I read the following on someone else's blog this morning - the options they were presented with after realising that so many sermons were just a preachers personal venting platform and .....
I'm also trying to take Option Two, having dabbled in Option One. Sums up a lot of what's been happening lately....


"Two Options Arose:
1- Stop going to church. Read the books that suit me on faith. Talk with my friends about my faith and hobby of theology, but get away from the organized crap. This is the option that is statistically preferred.
2 - Find a church I could love, despite flaws, and work within the system while fighting my cynicism.

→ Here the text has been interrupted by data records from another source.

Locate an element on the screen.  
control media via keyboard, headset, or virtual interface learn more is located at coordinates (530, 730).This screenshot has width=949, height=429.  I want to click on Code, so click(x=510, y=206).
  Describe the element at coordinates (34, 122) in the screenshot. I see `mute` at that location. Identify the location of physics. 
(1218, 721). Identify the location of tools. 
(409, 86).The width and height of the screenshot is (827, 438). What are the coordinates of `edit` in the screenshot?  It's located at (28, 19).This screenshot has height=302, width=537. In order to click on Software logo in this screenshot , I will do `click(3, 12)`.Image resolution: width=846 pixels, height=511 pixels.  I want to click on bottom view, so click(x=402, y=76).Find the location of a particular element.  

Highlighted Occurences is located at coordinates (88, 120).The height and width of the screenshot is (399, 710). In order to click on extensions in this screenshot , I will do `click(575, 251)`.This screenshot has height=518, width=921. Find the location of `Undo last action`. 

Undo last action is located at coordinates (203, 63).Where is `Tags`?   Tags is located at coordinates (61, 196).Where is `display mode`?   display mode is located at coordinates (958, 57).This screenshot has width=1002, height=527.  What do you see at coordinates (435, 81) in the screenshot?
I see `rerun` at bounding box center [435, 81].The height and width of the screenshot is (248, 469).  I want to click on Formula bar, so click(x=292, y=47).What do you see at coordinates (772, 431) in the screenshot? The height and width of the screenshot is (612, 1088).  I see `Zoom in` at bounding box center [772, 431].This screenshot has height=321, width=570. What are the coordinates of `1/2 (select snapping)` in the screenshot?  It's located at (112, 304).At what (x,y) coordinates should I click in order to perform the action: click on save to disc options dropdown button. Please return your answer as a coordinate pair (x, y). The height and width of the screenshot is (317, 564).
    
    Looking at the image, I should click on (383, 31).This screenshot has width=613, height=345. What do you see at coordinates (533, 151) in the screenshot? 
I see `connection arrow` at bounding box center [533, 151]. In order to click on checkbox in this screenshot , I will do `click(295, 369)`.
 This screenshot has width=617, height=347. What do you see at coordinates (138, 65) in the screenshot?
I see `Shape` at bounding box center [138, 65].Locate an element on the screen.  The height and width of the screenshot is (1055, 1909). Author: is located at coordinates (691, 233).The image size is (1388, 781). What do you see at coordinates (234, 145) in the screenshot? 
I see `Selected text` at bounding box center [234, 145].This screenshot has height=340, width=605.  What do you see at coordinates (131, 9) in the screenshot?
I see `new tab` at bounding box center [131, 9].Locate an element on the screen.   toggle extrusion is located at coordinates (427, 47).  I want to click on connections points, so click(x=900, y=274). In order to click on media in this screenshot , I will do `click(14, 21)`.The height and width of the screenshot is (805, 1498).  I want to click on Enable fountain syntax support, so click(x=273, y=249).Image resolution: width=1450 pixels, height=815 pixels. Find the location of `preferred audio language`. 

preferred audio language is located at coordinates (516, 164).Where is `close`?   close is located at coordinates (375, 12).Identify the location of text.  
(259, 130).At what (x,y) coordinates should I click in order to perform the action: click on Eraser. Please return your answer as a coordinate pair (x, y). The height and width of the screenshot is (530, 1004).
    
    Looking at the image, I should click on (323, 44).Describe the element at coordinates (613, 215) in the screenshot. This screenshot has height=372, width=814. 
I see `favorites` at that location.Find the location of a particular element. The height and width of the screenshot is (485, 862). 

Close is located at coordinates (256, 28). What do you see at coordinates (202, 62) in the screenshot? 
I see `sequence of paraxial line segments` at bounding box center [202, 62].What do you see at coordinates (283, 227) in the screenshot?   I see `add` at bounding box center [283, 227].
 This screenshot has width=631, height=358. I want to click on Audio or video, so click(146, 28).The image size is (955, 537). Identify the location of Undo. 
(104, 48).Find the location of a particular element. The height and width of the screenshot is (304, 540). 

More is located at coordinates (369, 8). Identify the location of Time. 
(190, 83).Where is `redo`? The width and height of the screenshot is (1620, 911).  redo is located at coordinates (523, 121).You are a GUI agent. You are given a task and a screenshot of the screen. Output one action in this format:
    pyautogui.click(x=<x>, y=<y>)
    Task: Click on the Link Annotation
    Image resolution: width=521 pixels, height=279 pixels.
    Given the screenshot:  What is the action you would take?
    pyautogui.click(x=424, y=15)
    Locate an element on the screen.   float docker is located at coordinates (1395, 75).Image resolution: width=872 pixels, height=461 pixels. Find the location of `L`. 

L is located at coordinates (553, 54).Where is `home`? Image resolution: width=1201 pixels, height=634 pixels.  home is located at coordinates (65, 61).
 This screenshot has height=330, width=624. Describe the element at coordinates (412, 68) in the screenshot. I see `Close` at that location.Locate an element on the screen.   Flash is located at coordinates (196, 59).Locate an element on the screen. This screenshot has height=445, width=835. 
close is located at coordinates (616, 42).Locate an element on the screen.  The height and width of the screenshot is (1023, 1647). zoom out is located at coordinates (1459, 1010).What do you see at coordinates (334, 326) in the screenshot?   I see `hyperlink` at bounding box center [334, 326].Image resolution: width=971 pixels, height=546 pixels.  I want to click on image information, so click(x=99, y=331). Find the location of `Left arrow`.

I chose option two. I committed to the church and Christ healed me. I didn’t know how, at the time, but I knew I was being healed. The sermons were good, but it wasn’t that. The Anglican liturgy was new to me and beautiful, and as a student of words this helped, but I think there was something more. The prayers were Trinitarian and theologically based: I could no longer handle all of the prayers that went like this “Lord you are just the best. We just delight in how you just love us.” Grammatical and syntactical problems aside, I did not want to be cynical of my upbringing, and I know that it wasn’t simply a different order of services that was healing me.
I grew up in a church culture that valued the Lord’s Supper and Baptism but seldom discussed it and monthly took the bread and wine. Communion and Baptism were touted as intellectual exercises. I remember once getting a nail in a megachurch service, while a gruesome image of Christ’s passion stared at me from the front. We were told that when we took communion we were to think about how we drove the nails in Christ. I tried my hardest, but inevitably an intellectual exercise ends with more abstract guilt than grace.
I was healed because I learned that the church is a place for healing and brokenness. It is partially a place to engage intellectually, but we are also called to gather physically, to partake from physical elements that God uses to give us grace through faith. One of the five words I remember from three semesters of Greek lets me know that Eucharist is thanksgiving."